Word for word, copy the entire listing.

---------- ENTRIES SHOWN

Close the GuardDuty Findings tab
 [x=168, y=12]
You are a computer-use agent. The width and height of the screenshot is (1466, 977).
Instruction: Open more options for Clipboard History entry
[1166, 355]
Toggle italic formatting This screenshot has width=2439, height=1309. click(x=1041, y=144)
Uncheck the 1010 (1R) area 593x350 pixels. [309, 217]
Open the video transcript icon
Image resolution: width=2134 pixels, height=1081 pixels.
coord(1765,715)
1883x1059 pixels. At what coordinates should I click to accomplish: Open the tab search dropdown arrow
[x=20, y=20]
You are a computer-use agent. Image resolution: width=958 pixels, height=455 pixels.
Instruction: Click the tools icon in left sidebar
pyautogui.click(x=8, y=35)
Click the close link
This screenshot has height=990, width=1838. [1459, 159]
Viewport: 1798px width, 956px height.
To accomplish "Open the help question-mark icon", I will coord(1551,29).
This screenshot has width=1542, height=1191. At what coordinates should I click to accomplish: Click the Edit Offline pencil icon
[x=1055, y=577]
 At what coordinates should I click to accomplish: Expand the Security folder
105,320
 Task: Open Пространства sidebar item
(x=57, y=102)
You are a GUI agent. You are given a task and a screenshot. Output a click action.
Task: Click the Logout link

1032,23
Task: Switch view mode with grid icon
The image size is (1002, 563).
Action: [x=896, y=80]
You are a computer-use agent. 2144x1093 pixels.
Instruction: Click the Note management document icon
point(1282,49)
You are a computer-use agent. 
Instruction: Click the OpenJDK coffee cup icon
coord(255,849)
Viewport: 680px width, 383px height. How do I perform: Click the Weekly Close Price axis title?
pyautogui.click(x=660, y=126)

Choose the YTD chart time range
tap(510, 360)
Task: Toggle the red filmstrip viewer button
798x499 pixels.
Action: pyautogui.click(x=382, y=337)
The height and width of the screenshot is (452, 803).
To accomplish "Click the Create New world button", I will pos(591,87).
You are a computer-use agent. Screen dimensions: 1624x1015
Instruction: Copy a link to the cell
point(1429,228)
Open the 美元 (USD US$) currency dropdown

--------------------

RESULT FOR THIS TASK:
Close the GuardDuty Findings tab
 [x=168, y=12]
You are a computer-use agent. The width and height of the screenshot is (1466, 977).
Instruction: Open more options for Clipboard History entry
[1166, 355]
Toggle italic formatting This screenshot has width=2439, height=1309. click(x=1041, y=144)
Uncheck the 1010 (1R) area 593x350 pixels. [309, 217]
Open the video transcript icon
Image resolution: width=2134 pixels, height=1081 pixels.
coord(1765,715)
1883x1059 pixels. At what coordinates should I click to accomplish: Open the tab search dropdown arrow
[x=20, y=20]
You are a computer-use agent. Image resolution: width=958 pixels, height=455 pixels.
Instruction: Click the tools icon in left sidebar
pyautogui.click(x=8, y=35)
Click the close link
This screenshot has height=990, width=1838. [1459, 159]
Viewport: 1798px width, 956px height.
To accomplish "Open the help question-mark icon", I will coord(1551,29).
This screenshot has width=1542, height=1191. At what coordinates should I click to accomplish: Click the Edit Offline pencil icon
[x=1055, y=577]
 At what coordinates should I click to accomplish: Expand the Security folder
105,320
 Task: Open Пространства sidebar item
(x=57, y=102)
You are a GUI agent. You are given a task and a screenshot. Output a click action.
Task: Click the Logout link

1032,23
Task: Switch view mode with grid icon
The image size is (1002, 563).
Action: [x=896, y=80]
You are a computer-use agent. 2144x1093 pixels.
Instruction: Click the Note management document icon
point(1282,49)
You are a computer-use agent. 
Instruction: Click the OpenJDK coffee cup icon
coord(255,849)
Viewport: 680px width, 383px height. How do I perform: Click the Weekly Close Price axis title?
pyautogui.click(x=660, y=126)

Choose the YTD chart time range
tap(510, 360)
Task: Toggle the red filmstrip viewer button
798x499 pixels.
Action: pyautogui.click(x=382, y=337)
The height and width of the screenshot is (452, 803).
To accomplish "Click the Create New world button", I will pos(591,87).
You are a computer-use agent. Screen dimensions: 1624x1015
Instruction: Copy a link to the cell
point(1429,228)
Open the 美元 (USD US$) currency dropdown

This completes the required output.